Zirgulis and Abrams — Should They Drop Out of the Race?

Ari L. NoonanEditor's Essays

Too bad for Robert Zirgulis and Gary Abrams that last night’s School Board meeting was not rained out.

Their ill-conceived behavior when they reached the speaker podium to address their presumably potential colleagues on the Board further marred their already scuffed-up reputations as candidates.

The first law of candidacy is to take yourself seriously and, in public, conduct yourself accordingly.

Not even their closest relatives would have defended their hackneyed crude, jagged ranting and the temerity they repeatedly summoned to insult the Board President and other members.

You don’t call your potential colleagues dirty names, then sink to your knees begging to join them.

The parents of Mr. Abrams and Mr. Zirgulis would have been ashamed.

Sassy children would not have been allowed to escape severe penalties for the way these two deliberately demeaned their peers and themselves.

Privately, I am fond of them. They are lovely gentlemen, congenial conversationalists who would not dare conduct their home lives the way they have comported themselves before the Board or on the campaign trail.

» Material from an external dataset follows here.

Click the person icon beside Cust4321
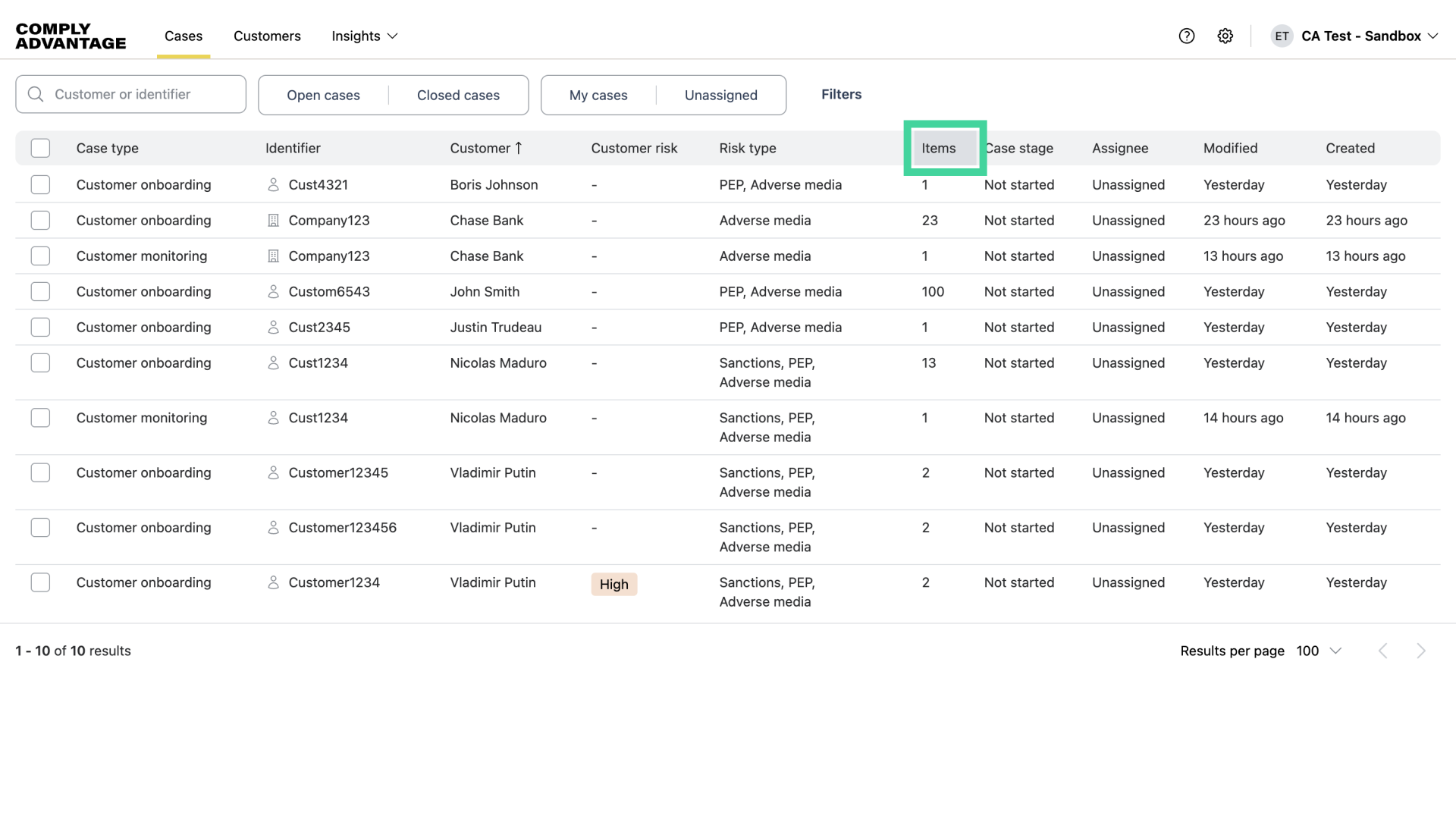1456x819 pixels. (x=274, y=184)
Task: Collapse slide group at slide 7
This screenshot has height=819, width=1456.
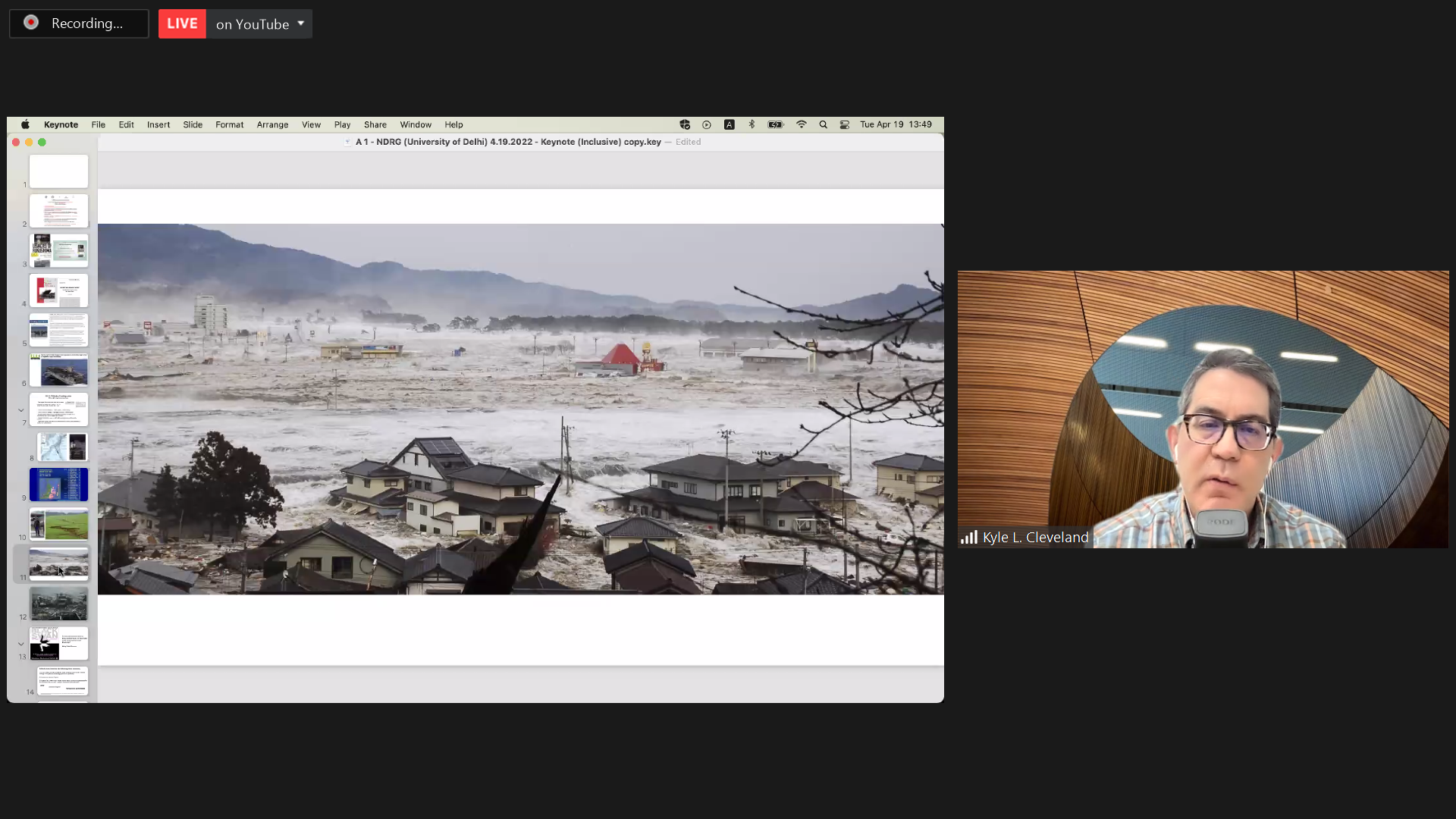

Merely being unorthodox is insufficient reason for seeking office. Having created a vacuum, one is obligated to find a way to meaningfully fill the space. Neither has tried. They are running because they are running, they tell us.

When, at one of the numerous candidate forums — the final two are today — you are asked a serious question, you should comply with a substantive answer or leave the stage.

Breaking an Agreement

Consistently, both have evaded that societal responsibility. We lead busy lives, and when we soberly attend a forum, we expect to gain useful information not vacuous giggles or unbecoming tirades that assault the boundaries of rudimentary civility.

It is unfortunate that on Nov. 8 their mere presence will deprive the true candidates — Laura Chardiet, Nancy Goldberg, Scott Zeidman — of merited support, thus skewering the outcome of what should be a skintight election.

Their tired, unimaginative acts wore out after the first performances two years ago.

When Mr. Zirgulis was confronted last night by Mr. Zeidman, the Board President, with an uncomplicated question about the oil tax he has been shamelessly shlepping since summer, he was unable to provide an answer. Later, almost shockingly, he called out “Liar, liar” from the audience.

Like Mr. Zirgulis, Mr. Abrams has been conducting a hollow, conviction-free campaign. Both gentlemen have been consumed with dishing out unremitting, often unfounded, wild-swinging criticism of the School Board without offering a panacea.

One of them recently said he was running because none of his ideas from two years ago had been implemented. If we know why they weren’t — hint, hint — why doesn’t the gentleman?

Thirteen days until the election.

It is not too late for them to quit the race. Friends don’t let friends run for office on invisible platforms with invisible motivations and intentions.